On the other side of the ledger, Mirotic's skills would fit Terry Stotts' system to a "T"...as in "Terrific". Though Gibson is mostly cap necessity, he's good enough to keep Portland respectable while Mirotic develops. The Blazers would be worse off in 2015-16 but not abysmal. After that it only gets better.

Portland could also look forward to increased cap space. Together Mirotic and Gibson make less than Aldridge would on a new contract. Knowing they weren't contending next year would allow the Blazers to dump veteran salaries this summer. Chris Kaman and Steve Blake would be unnecessary. They would probably keep Wesley Matthews or Arron Afflalo, not both.

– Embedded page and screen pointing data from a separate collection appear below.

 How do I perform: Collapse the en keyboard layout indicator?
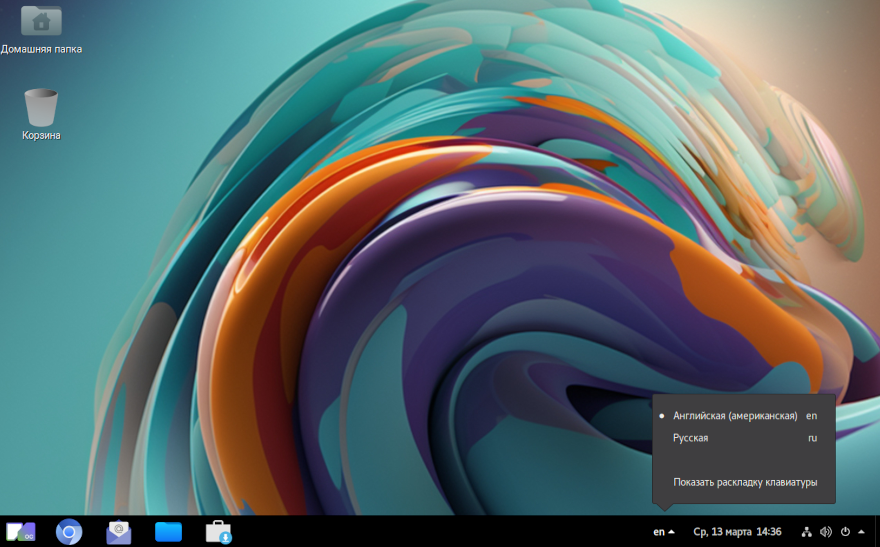[664, 532]
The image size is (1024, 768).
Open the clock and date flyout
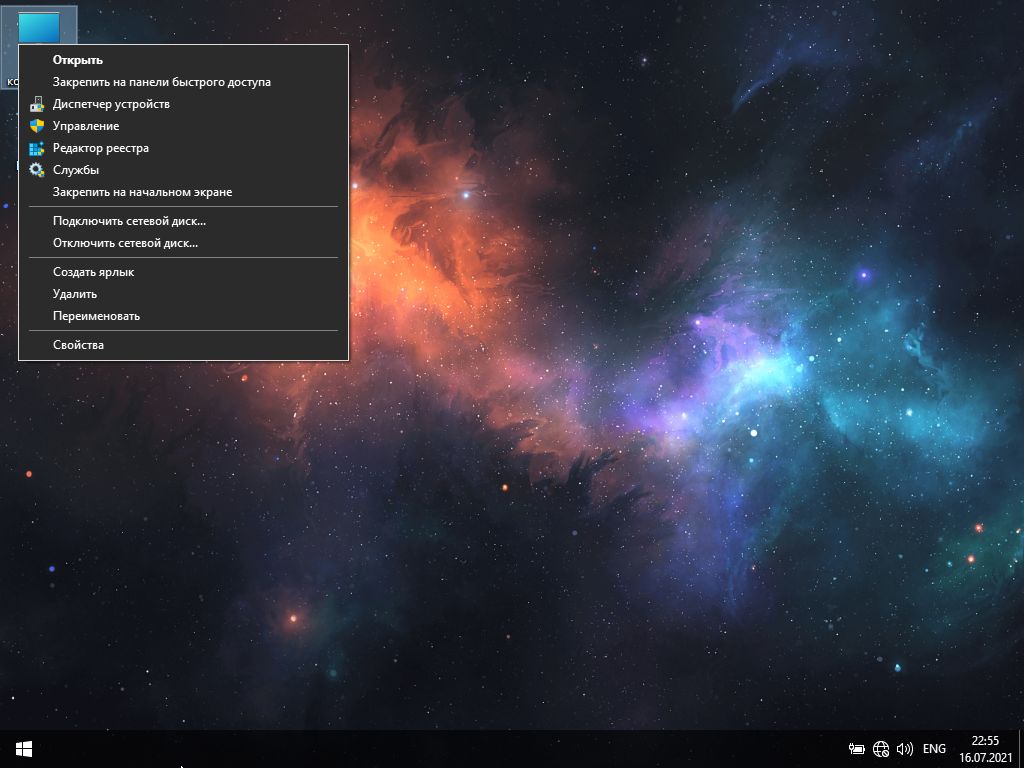click(x=985, y=748)
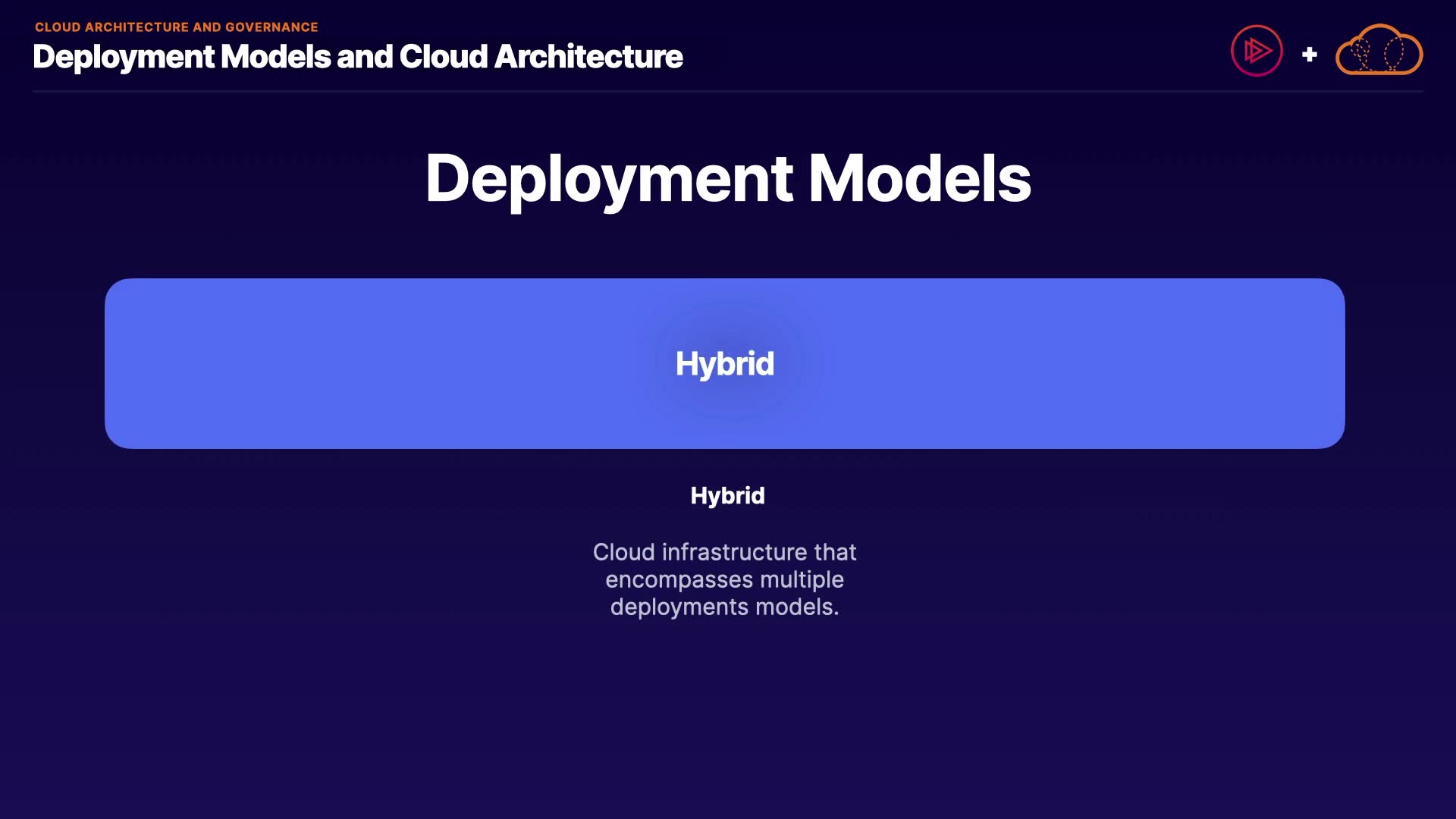The height and width of the screenshot is (819, 1456).
Task: Click the word 'multiple' in the description
Action: point(802,579)
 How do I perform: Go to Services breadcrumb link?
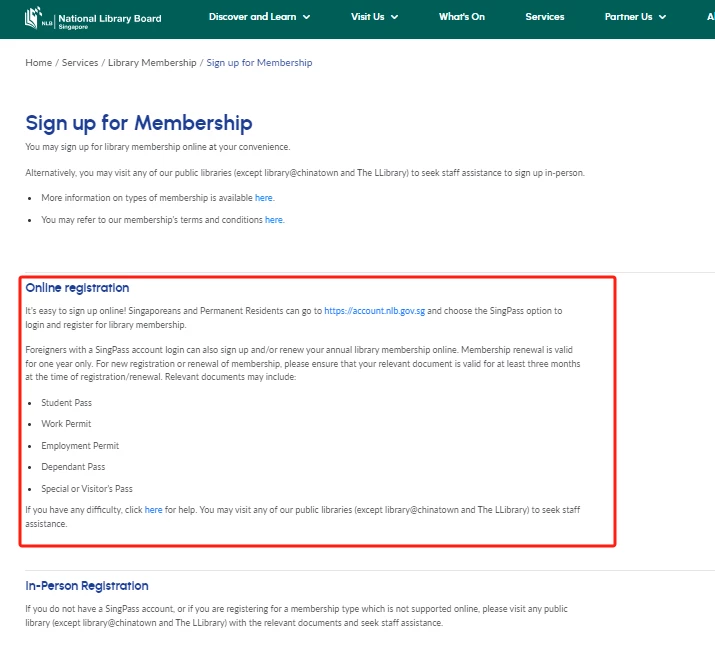tap(80, 63)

Going young would give the Blazers plenty of incentive to play CJ McCollum and Meyers Leonard, though with Mirotic on board Leonard would probably switch back to center instead of power forward. They could develop Meyers into a "third guard" equivalent in the front court, able to spell Mirotic or their eventual starting center.

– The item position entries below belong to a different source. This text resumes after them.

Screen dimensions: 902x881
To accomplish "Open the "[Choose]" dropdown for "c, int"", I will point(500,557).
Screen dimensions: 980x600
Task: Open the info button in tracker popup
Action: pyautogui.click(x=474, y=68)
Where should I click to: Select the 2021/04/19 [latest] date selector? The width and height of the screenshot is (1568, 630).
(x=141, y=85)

Damian Lillard would remain a centerpiece of the revamped roster but Matthews, Robin Lopez, and eventually Nicolas Batum would be more expendable than they'd be in an Aldridge-centered lineup. The Blazers could keep them on shorter contracts or let them go for cap space. With all three players scheduled to make 8 figures, the potential savings is significant. Or that trio could fill out a nice starting lineup which Portland could bolster with more moderate cap room. Either way the Blazers would gain leverage over the contracts they offer and flexibility over their cap, as opposed to the near-necessity of tying down an expensive starting lineup long-term if Aldridge returns.

Granted, this would herald a return to the, "Wait and see, we've got options" approach that has typified the last three summers. Neil Olshey could just hit "play" on his 2013 interviews and call it a summer. But as far as rebuilds go, it'd be a reasonably short one. Potential cap space in 2015, 2016, and 2017 (depending on who was retained and at what price) plus the development of Mirotic, Lillard, McCollum, Leonard could lead to a fairly nice roster two years down the road.

This scenario isn't perfect but it does illustrate that the Blazers have options. It all depends how much they're willing to sacrifice or, if you prefer, gamble. If they're sure Aldridge will return, the incentive to gamble is small. But if they know he's leaving, swinging for a younger, talented team plus cap space suddenly seems attractive...certainly more attractive than trying to forge ahead on the current course without him.

And yeah, Hannah, I'd probably like this deal. So there you go.